*** Text shown
Cross-Roads
   Date :19-Aug-2021

Cross Roads_1  
 
 
 
THE current Afghan crisis has brought Indian diplomacy to a new cross-roads tackling which is a major challenge the like of which the country’s foreign policy planners and handlers have never faced before. This challenge is pushing the foreign policy managers to have a cumulative rethink of what they have done in the past four decades. Successful handling of the Afghan crisis by India will depend much on how this foreign policy imbroglio is gotten over with. This exercise is testing severely comprehensive maturity of Indian leadership from all sides. What is playing on the mind of India’s diplomatic and political leaderships is the cumulative past experience the country accumulated over time -- like the handling of the Tamil militant crisis in Sri Lanka, or the hurried assistance to the beleaguered Maldives government, or the handling of the emerging scenario in the post-military coup Myanmar.
 
Though some of the Indian approaches to those moments were successful, the country also met with terrible disappointment in Sri Lanka, for example. Every diplomat would love to put behind the ugly memories of the mess up in the handling of the Sri Lankan Tamil militant crisis when Prime Minister Mr. Rajiv Gandhi chose to support on the sly the Tamil Tigers with commando training and large scale funding. Of course, he was only carrying forward with the policy proposed by none other than his mother Prime Minister Mrs. Indira Gandhi. But the overall handling of the situation was messy and did not achieve any tangible political outcome for India. India only ended up following paradoxical goals of first helping the Tamil militants and then waging a mini war to finish them. That was certainly a dark chapter in Indian diplomatic history.
******
*** Given records
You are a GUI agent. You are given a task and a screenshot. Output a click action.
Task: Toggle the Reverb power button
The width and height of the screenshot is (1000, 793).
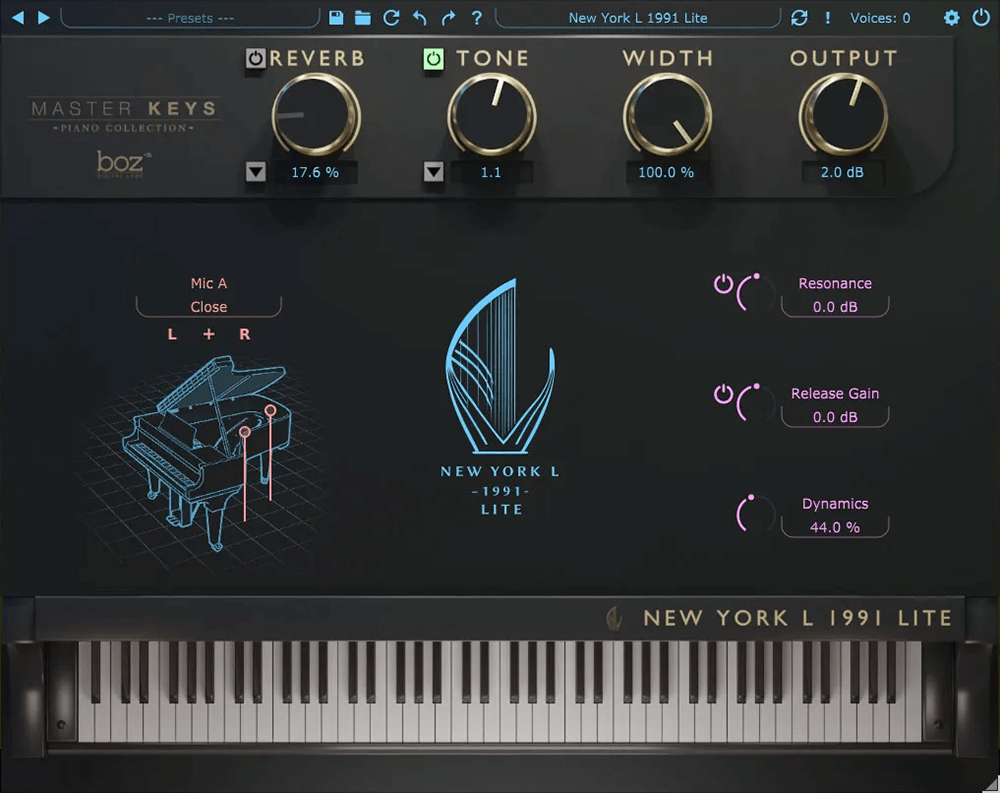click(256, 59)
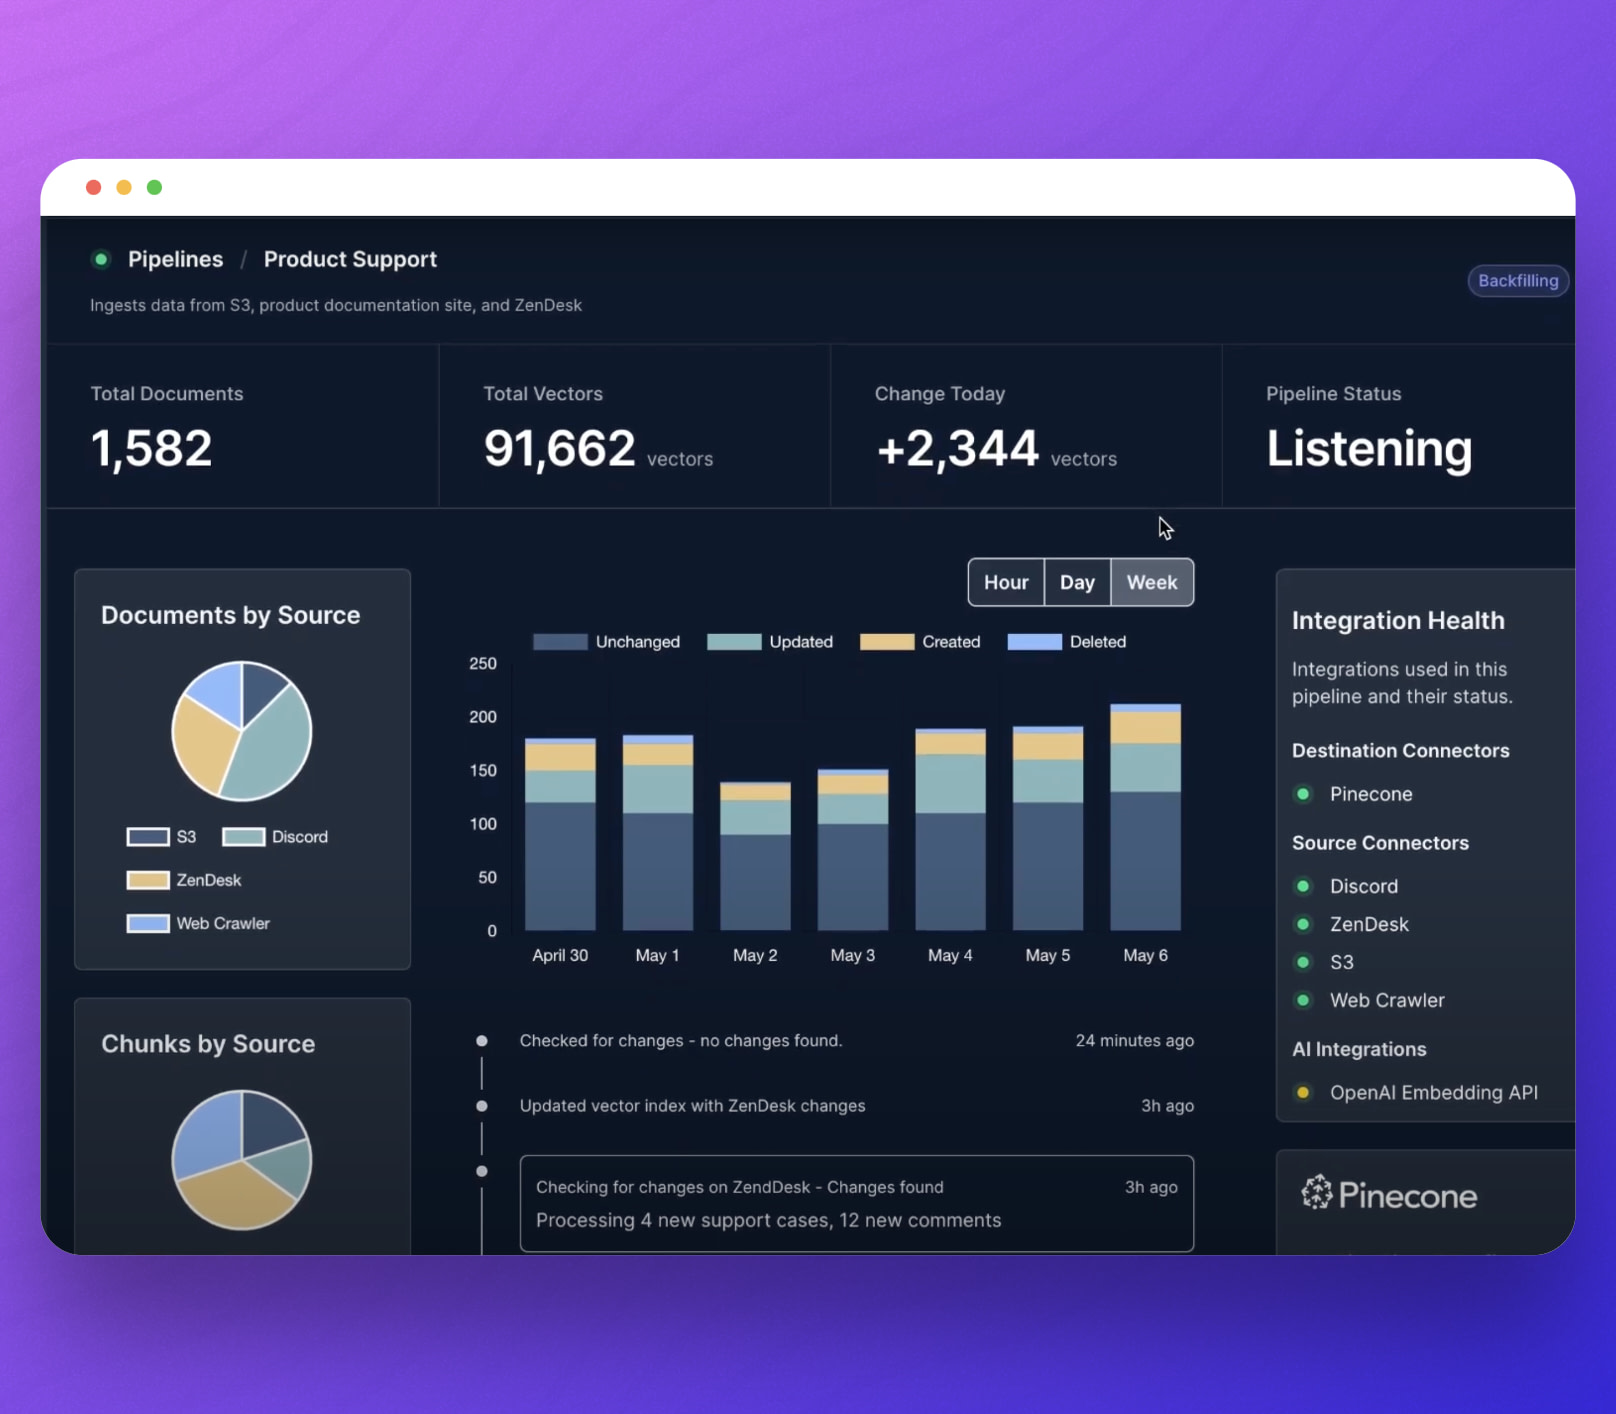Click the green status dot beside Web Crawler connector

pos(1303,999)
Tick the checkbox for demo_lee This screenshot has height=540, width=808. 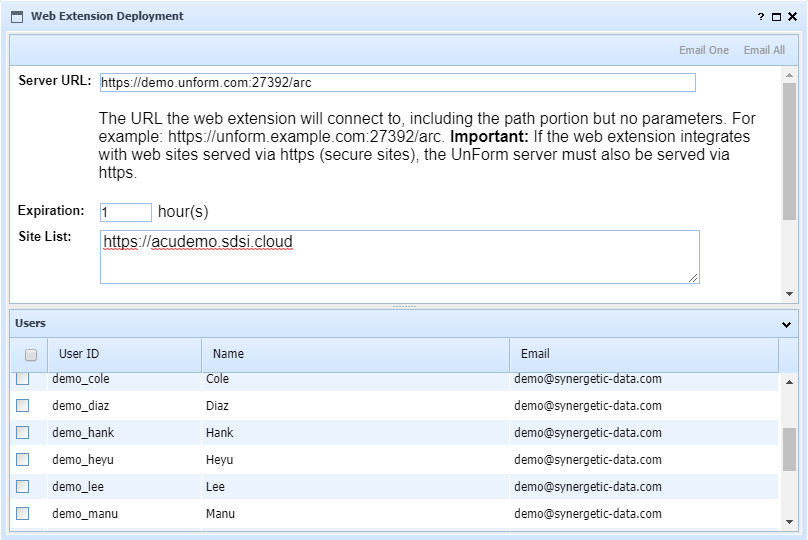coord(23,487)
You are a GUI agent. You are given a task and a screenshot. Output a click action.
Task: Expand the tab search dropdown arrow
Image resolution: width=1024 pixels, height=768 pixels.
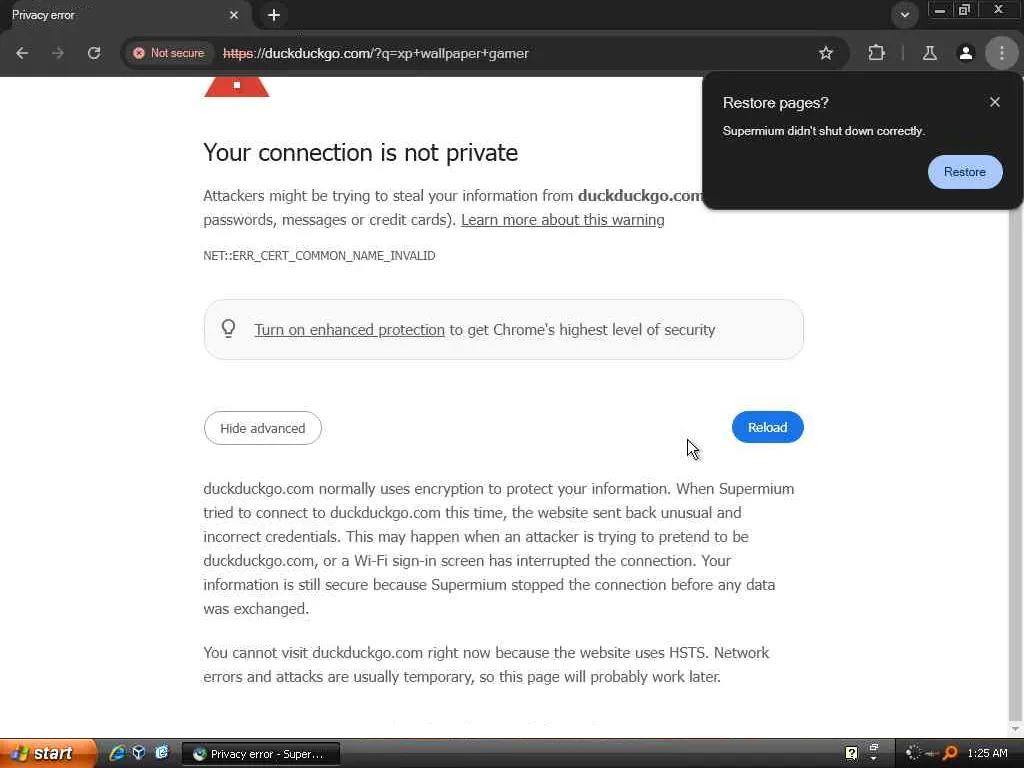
******
__Required tasks__:
• A. In the editorial on India and the Afghan crisis, whose policy was Rajiv Gandhi carrying forward when he backed the Tamil Tigers?
• B. Supply what comes next in the editorial on India and the Afghan crisis, picking up right after its final sentence.
The items were taken from a different source than the editorial.

__Task-by-task answers__:
• A. He was carrying forward the policy of his mother, Prime Minister Mrs. Indira Gandhi.

• B.
 
In subsequent years, particularly after the emergence of Mr. Narendra Modi as Prime Minister with colleagues such as Mrs. Sushma Swaraj and later Dr. S. Jaishankar as Ministers of External Affairs, the approach changed to what is generally described as non-reciprocal assistance. This approach was adopted in full measure in Afghanistan -- yielding good result of India’s contribution to national reconstruction by way of brand new Parliament complex, and other major infrastructural additions, such as roads, schools, hospitals, airports. All that stands almost fully nullified now with the rise of Taliban to power in Afghanistan. It is only natural that India is looking once again seriously at its own approach and scrutinising its options. For, all of a sudden, despite its all the deep interest in Afghan issue and investment of money and energy, India has become an outsider in the scene. For foreign policy planners and handlers, this is not a happy tiding, so to say. Nevertheless, this moment also offers India a major opportunity to redefine many of its foreign policy goals and ideas. The best way to face this critical time is to stay put in belief that India still has a chance to make constructive contribution to Afghanistan’s rebuilding after the current conflict. True, this idea is terribly circumscribed with the fact of the Talibanic idea of governance.
 
It also militates against the avowed India and so many other nations have taken about not supporting any entity that comes to power with force. Technically, that should debar the Taliban regime from being the beneficiary of any international support, barring that from China or Pakistan. But if the international opinion changes following changing interest-perception, then India’s earlier policy may be ushered back into contention in a new garb. Much caution will underline the Indian approach, of course, learning from the past mistakes. No matter all the intellectual justifications of this or that stance, the international realpolitik will have its free play in the emerging Afghan situation in the next few years. As a major Asian power, India will have to adopt the policy of a wait-and-watch until a suitable moment offers itself for a quick step-in and occupy a legitimate in the picture in the aftermath of the conflict of international ramifications.